How does diverting 4.5 million acre feet of water from the Delta via a bypass tunnel protect the Delta or more than a million people from Sacramento to Lathrop?
It doesn’t.
If anything, the absence of fresh water to push back against rising seawater will aggravate the situation.
The “cross channel” was never about managing anyone’s water except imports from the north state the Los Angeles Basin takes and large swaths of corporate farms use on questionable soil in the southwest portion of the San Joaquin Valley,
It creates no more water storage.
What it does is remove 4.5 million acre feet of water from the Delta ecological system each year with the “project” ability to take another 400,000 acre feet, and a design capacity to divert much more.

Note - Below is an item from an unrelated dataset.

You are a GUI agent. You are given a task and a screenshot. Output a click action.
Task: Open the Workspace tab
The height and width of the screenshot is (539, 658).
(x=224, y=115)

That 4.5 million acre feet of fresh water would be replaced by only two things:
*4.5 million acre feet of seawater.
*or upwards of 4.5 million acre feet of water from San Joaquin Valley Basin with the most likely targets being the combined watershed of the Stanislaus, Merced, and Tuolumne rivers.
Either option helps devastate the Northern San Joaquin valley counties of Merced, Stanislaus and San Joaquin.
That means the most eminent as well as clear and present danger to California from the sea reclaiming land in the Delta is Newsom and not climate change.
Research by scientists shows increased salinity will devastate ecological systems and push endangered fish species to the brink.
It also will increase salt water intrusion into aquifers that cities such as Tracy, Lathrop, and Stockton depend on as well as that of farmers.
This means sacrificing the Delta and the economic prosperity and viability of Central California cities just so Los Angeles wouldn’t have to pay for unsightly, expensive desalinization plants that will impact a speck of the environment compared to the Delta damage in order to have adequate water supplies.
In the end, so wealthier coastal cities and corporate farmers can prosper, Newsom is pursuing a path where the most vulnerable and poorest region of the state — the San Joaquin Valley — will be sacrificed.
Is Newsom doing this deliberately?
Highly doubtful.
But Newsom is doing California no favor by buying into a 112-year-old idea forged in an era when clear cutting redwoods and draining the state’s largest lake — Tulare — was considered progressive.
Why not a barrier system — with locks and fish ladders — that protects the flow of water bound for LA, protects the environment and addressing rising sea levels at the same time.
As it stands now, Newsom is cheerleading a Delta solution born in the heyday of environmental destruction and is highly likely to exacerbate issues dealing with climate change as opposed to protecting the environment from them.